8. Yet, it is also important to note that some interlocutors highlighted the profound implications of donor oocytes and framed their unease in biogenetic terms.

9. Marriott confines his analysis to Hindu transactions and relies on fieldwork data from villages in Uttar Pradesh, North India.

10. Marriott explains substance-codes in the following way: “natural matter, actions, words and thoughts are all substances and all imbued with relational properties” (cf. Carsten Citation2004; Marriott Citation1990, 2).

11. This, however, constitutes a controversial issue as most students are unmarried and without children, meaning that there is no proof of their own fertility. Furthermore, many doctors in Delhi understand the procedures involved to be unsuitable for sexually inactive women. An agent explained that while she employs educated, unmarried donors, “they cannot be virgins, because if we do the [vaginal ultrasound] scan and the hymen tears, I don’t want that on my head” (cf. Gupta Citation2011, 171).

12. Swanson (Citation2014, 207) reports that doctors in the US also prevented accidental meetings between donors and recipients. They relied on the delivery of sperm by taxi or established separate entrances to their hospitals.

13. Biobanks, on the other hand, also have the power to connect: they may provide recipients with biodata and photographs or they may even allow meetings between both parties.
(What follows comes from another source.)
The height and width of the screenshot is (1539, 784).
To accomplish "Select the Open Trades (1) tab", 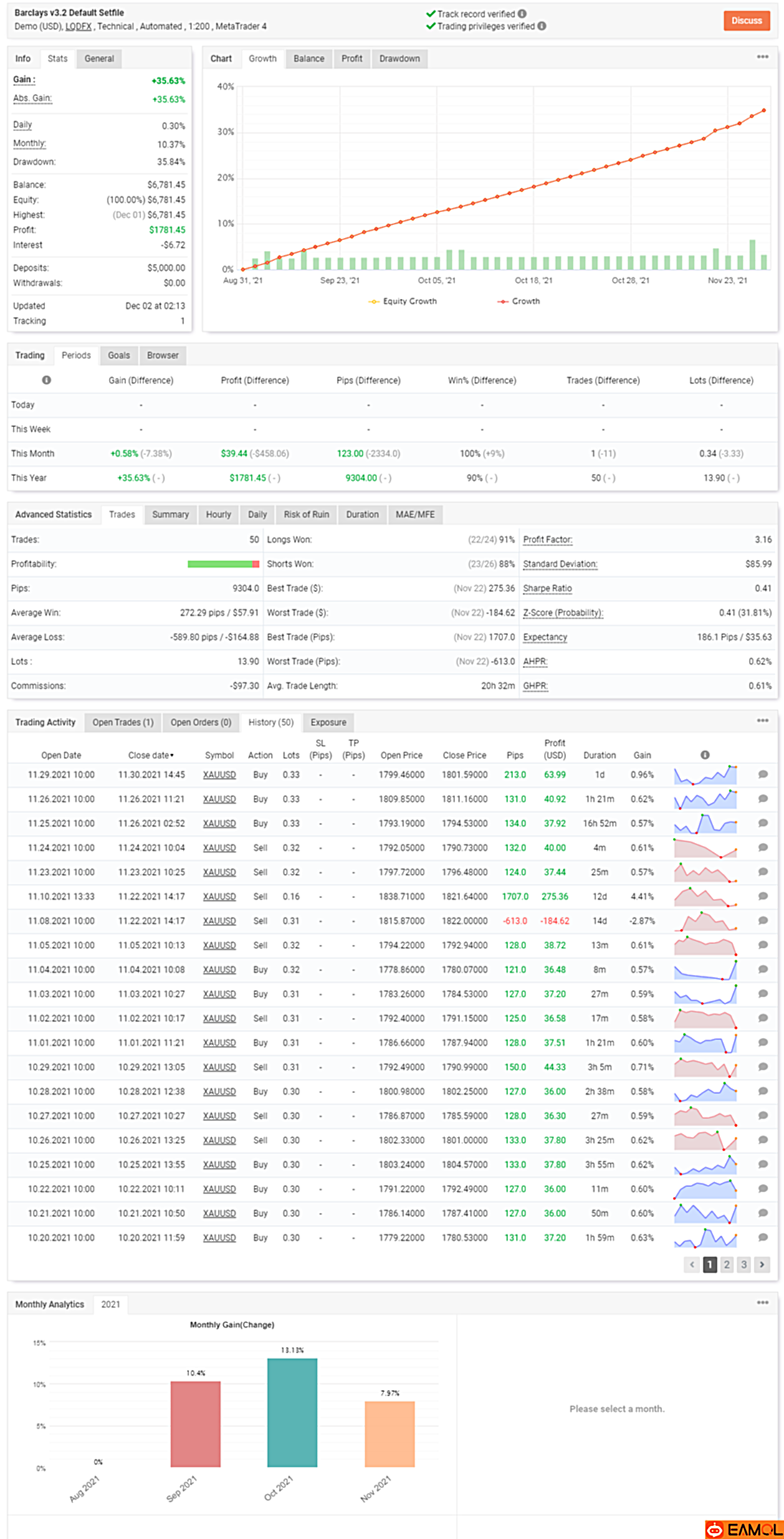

Yet, agents in Delhi all emphasized that they do not encourage long-term relationships between donors and recipients.

14. Just to be sure, I do not want to engage in moral judgments about the validity of these arguments; rather, I’m interested in how they work and what they enable as relational tools.

15. For this reason, some patients consciously choose not to know anything about their donors. It enabled them to forget unwanted links and accept the resulting child as their own. Some of the recipients who cannot (or do not choose) to afford premium donors only inquire about the donors’ medical histories or even ask clinicians to make a choice for them.